▸ TASK OBJECTIVE: Copy the records starting at the line containing "Find the location of a particular element." and continuing through the end of the records, changing "location" to "position" and keeping everything else the same. Leave the pictures out of your answer.

▸ DATASET RECORDS:
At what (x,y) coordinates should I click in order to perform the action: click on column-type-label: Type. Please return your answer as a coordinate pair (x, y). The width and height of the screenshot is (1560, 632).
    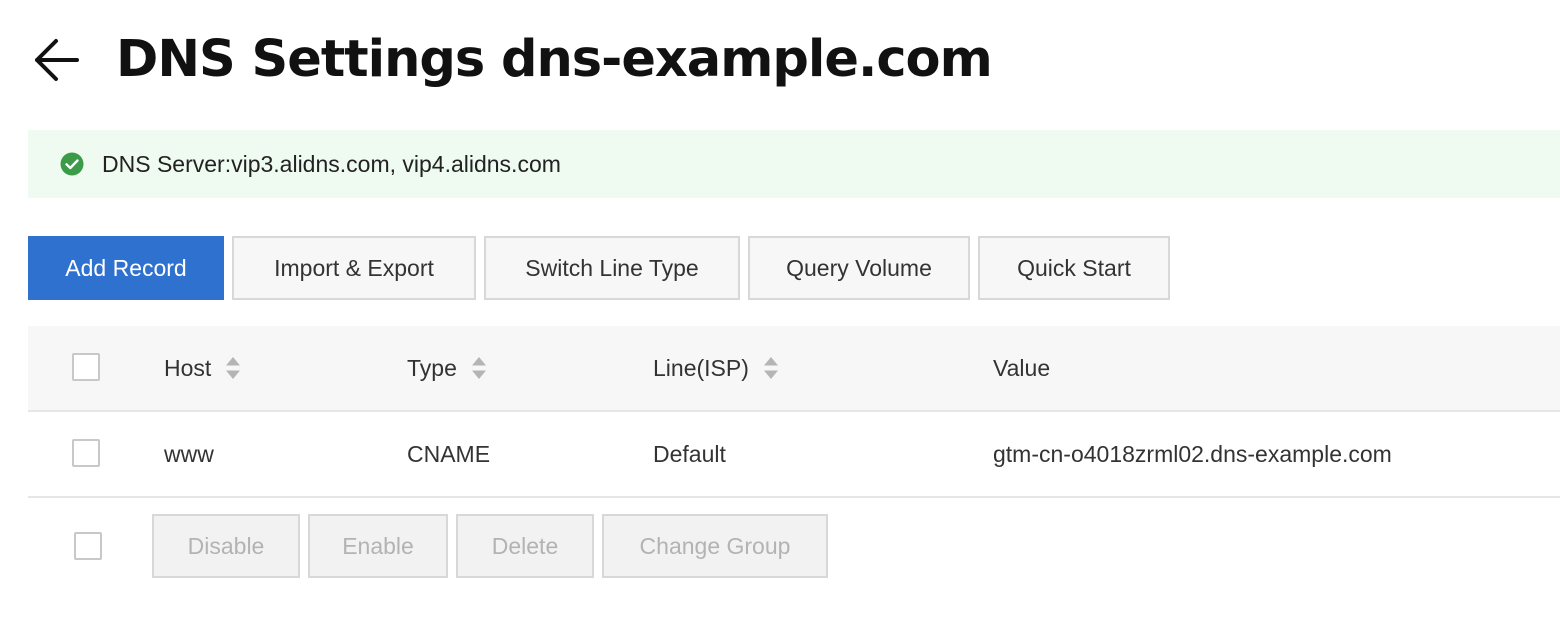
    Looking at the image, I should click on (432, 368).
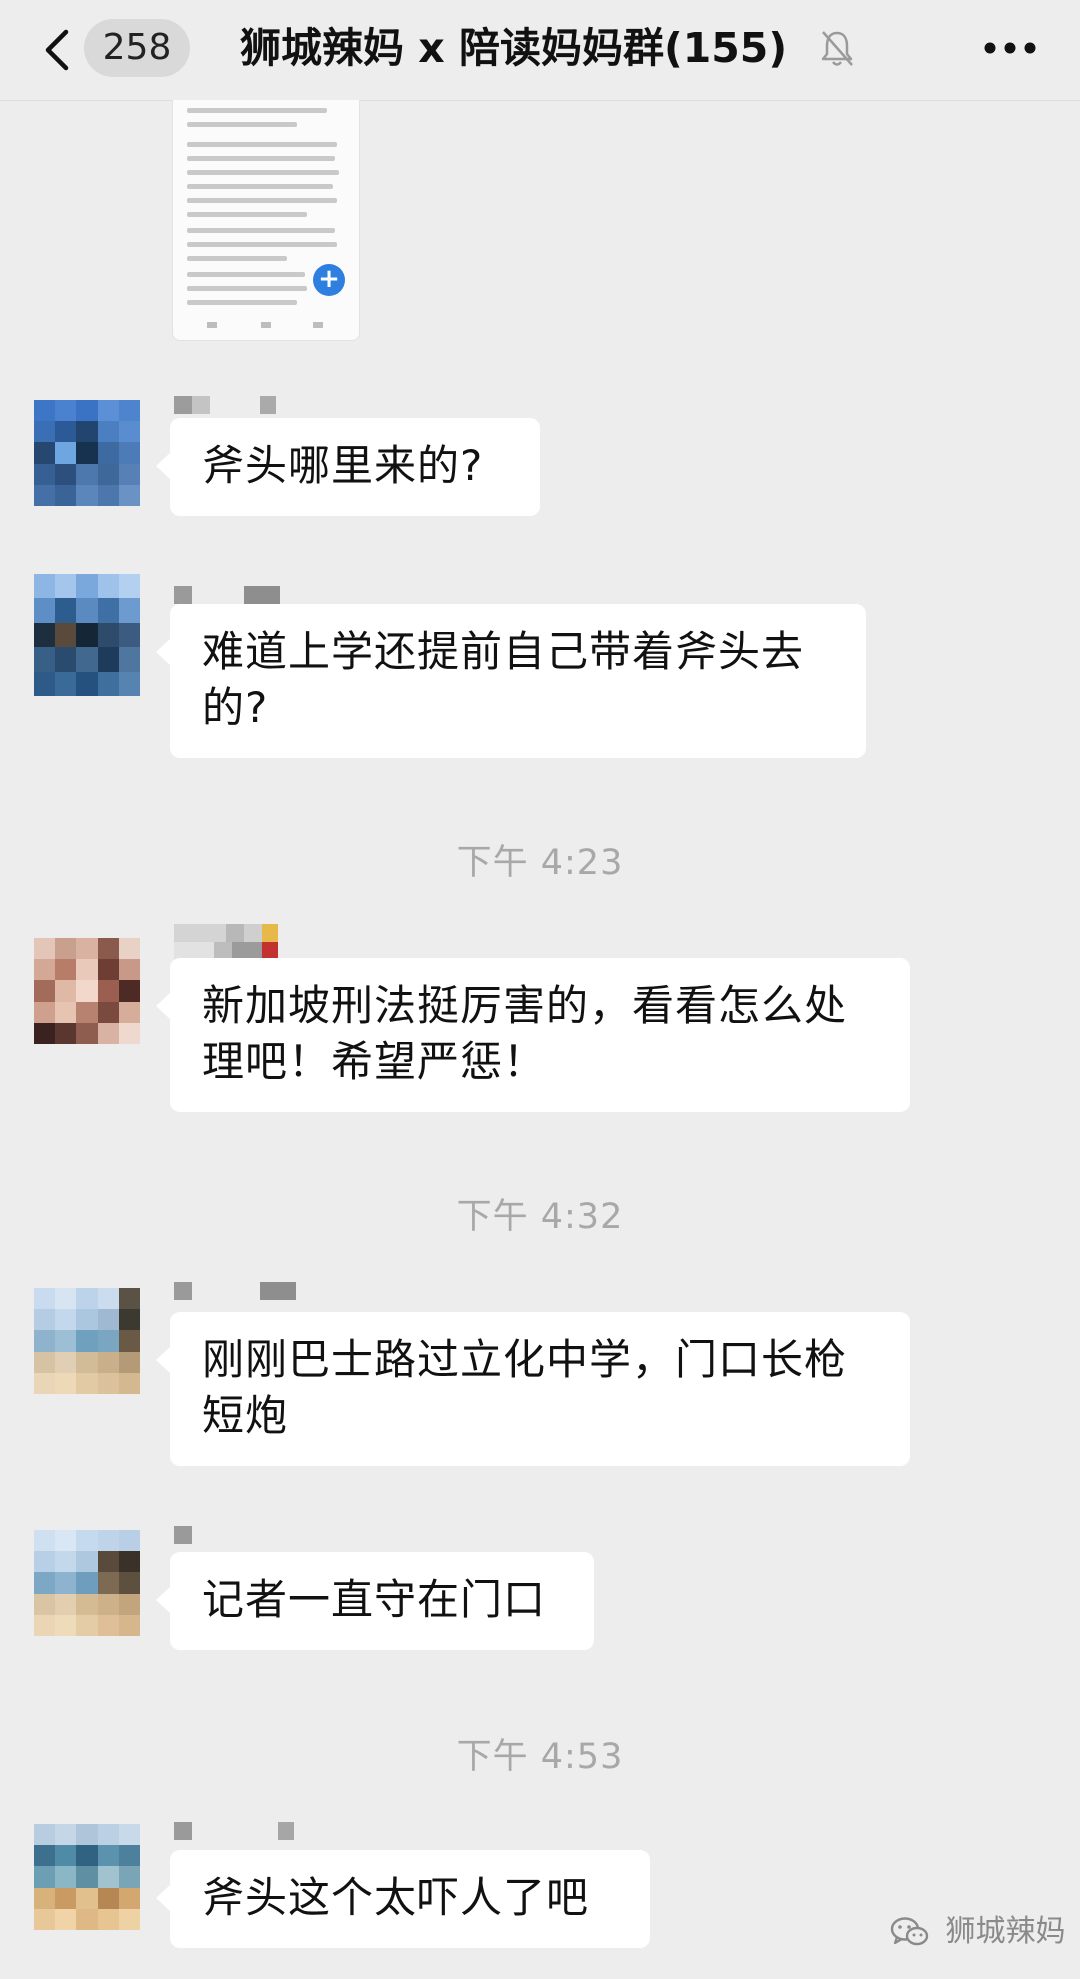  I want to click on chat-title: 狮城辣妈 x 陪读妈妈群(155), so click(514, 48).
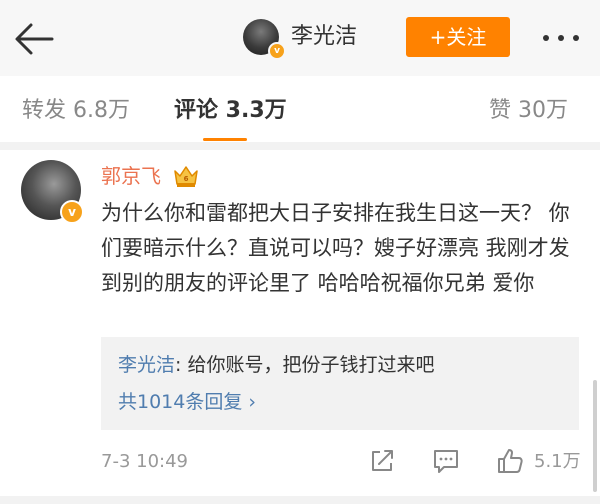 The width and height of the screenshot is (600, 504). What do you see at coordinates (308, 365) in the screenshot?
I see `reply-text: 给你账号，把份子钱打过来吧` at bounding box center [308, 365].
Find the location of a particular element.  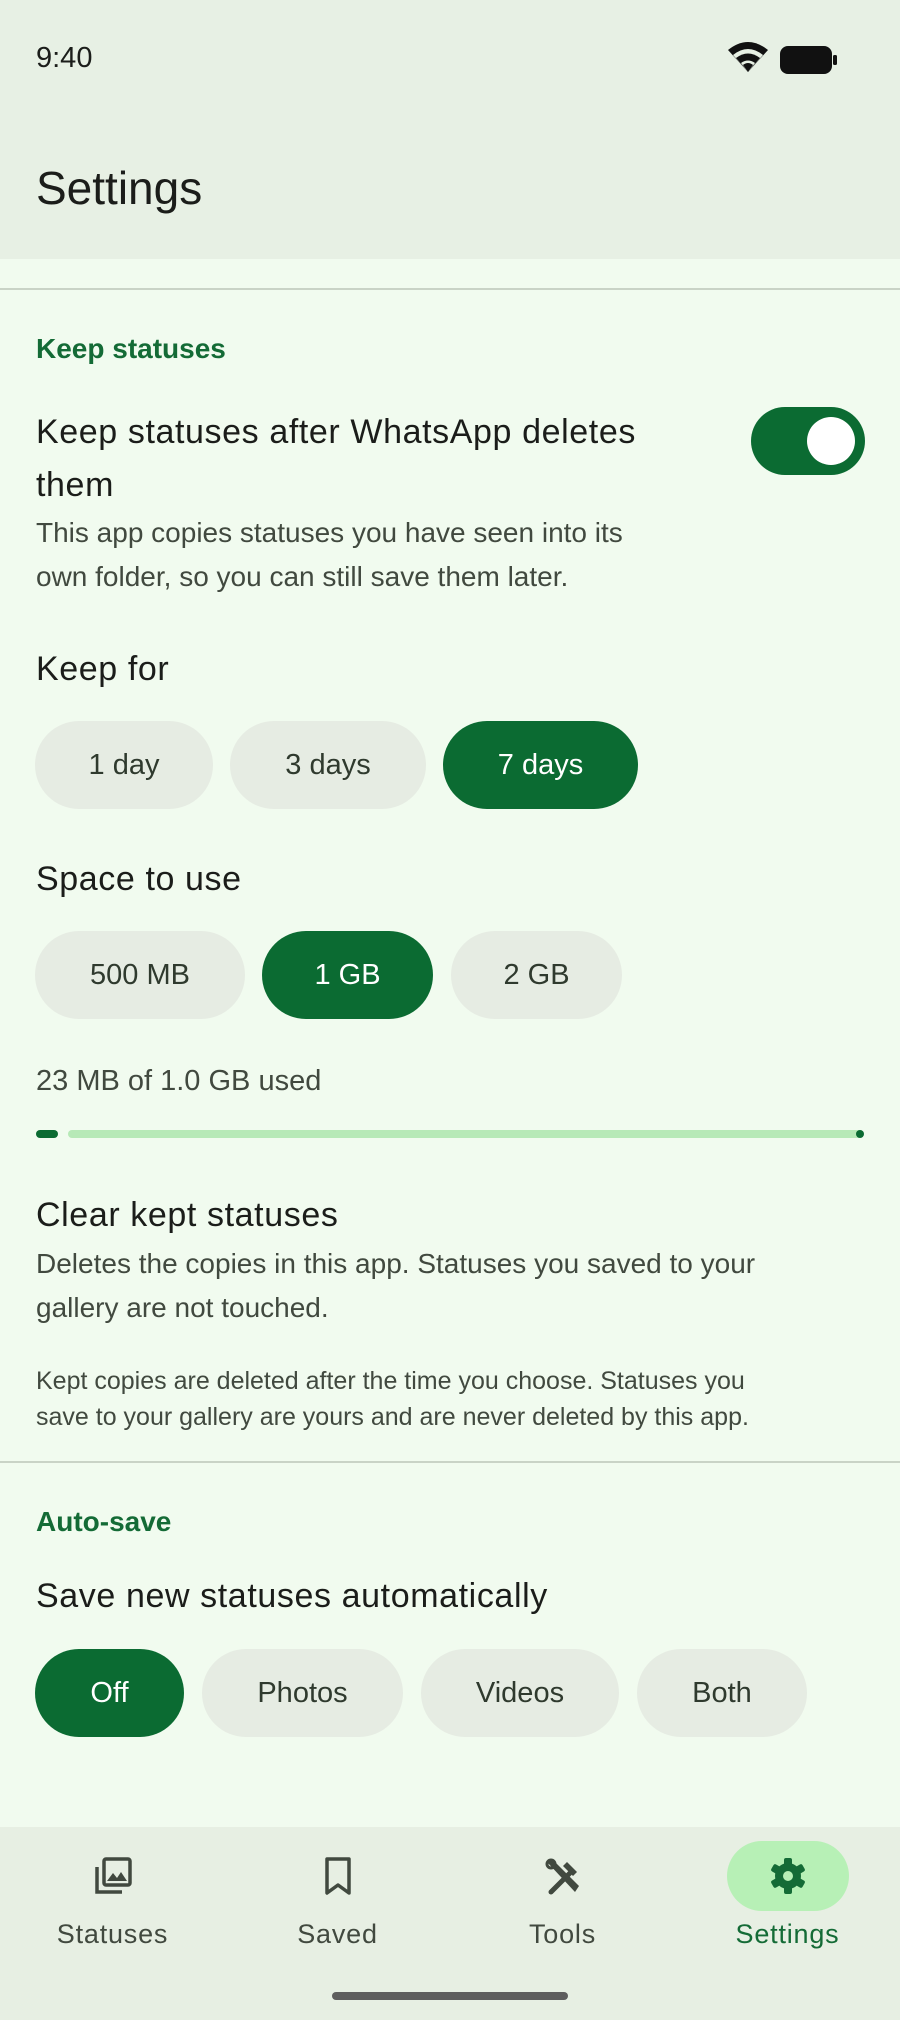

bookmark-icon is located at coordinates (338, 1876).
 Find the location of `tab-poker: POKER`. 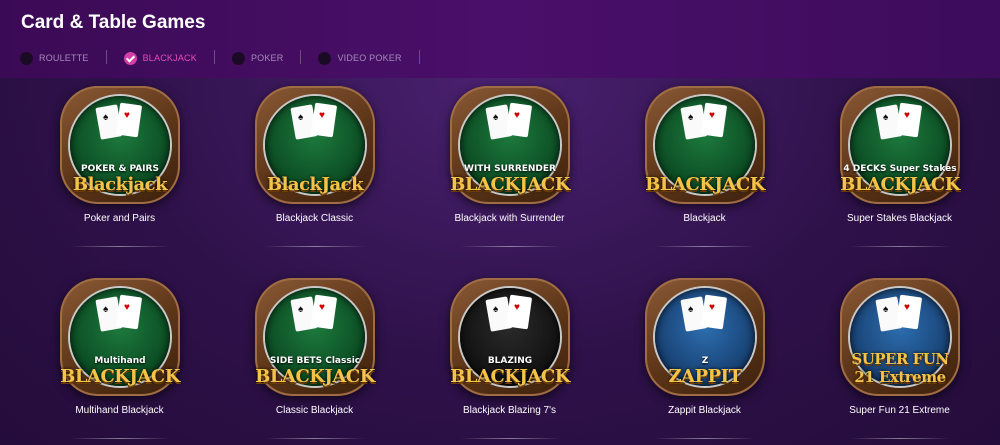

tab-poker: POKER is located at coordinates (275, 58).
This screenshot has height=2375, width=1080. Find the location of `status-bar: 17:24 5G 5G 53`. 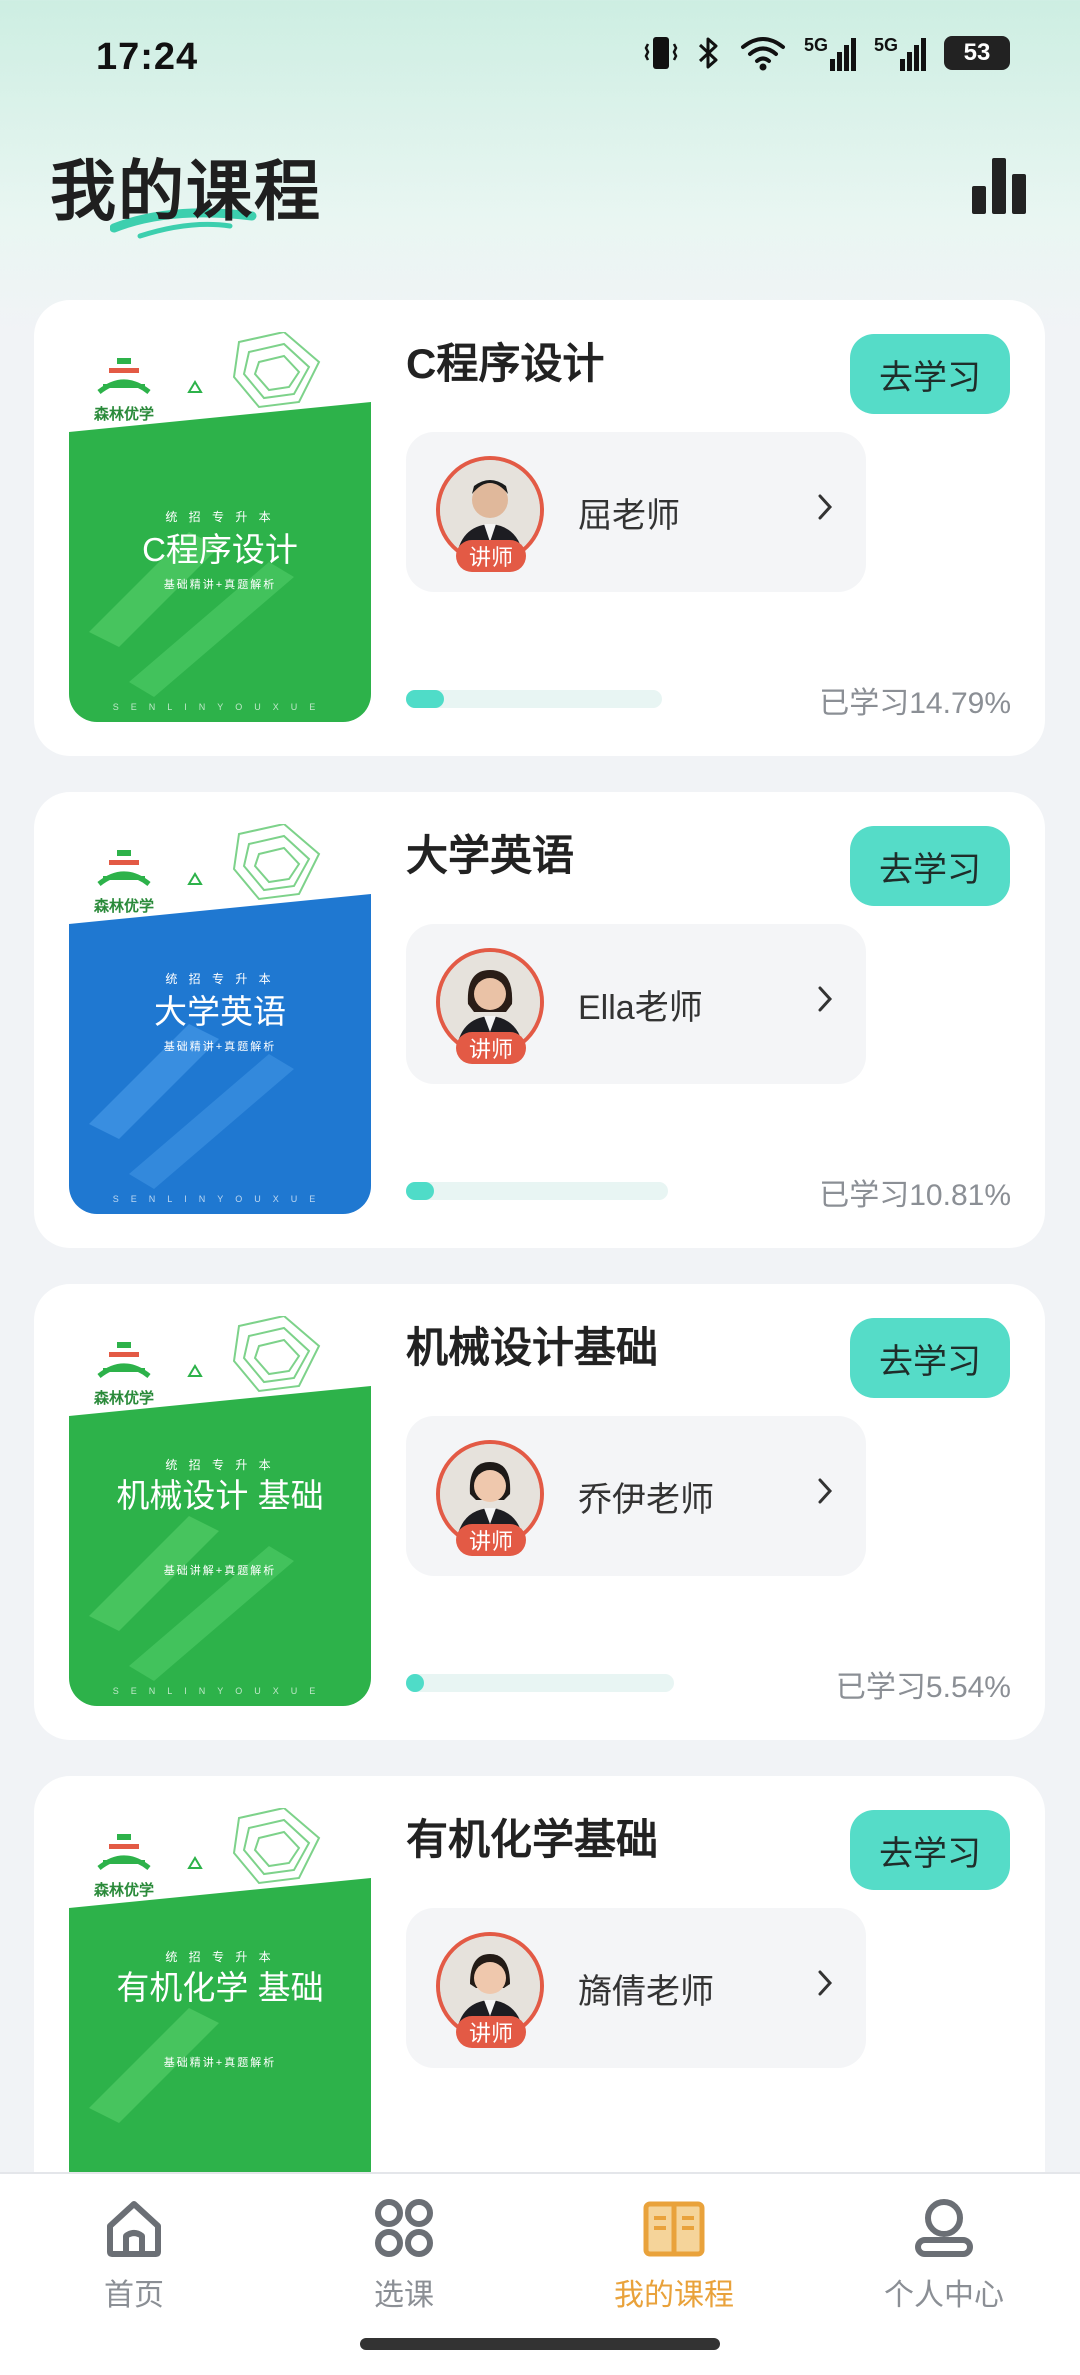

▸ ANSWER SECTION:
Find the position of a particular element.  

bookmark-icon is located at coordinates (338, 1876).
 Find the position of `tab-poker: POKER`. 

tab-poker: POKER is located at coordinates (275, 58).
This screenshot has height=2375, width=1080. Find the position of `status-bar: 17:24 5G 5G 53`. 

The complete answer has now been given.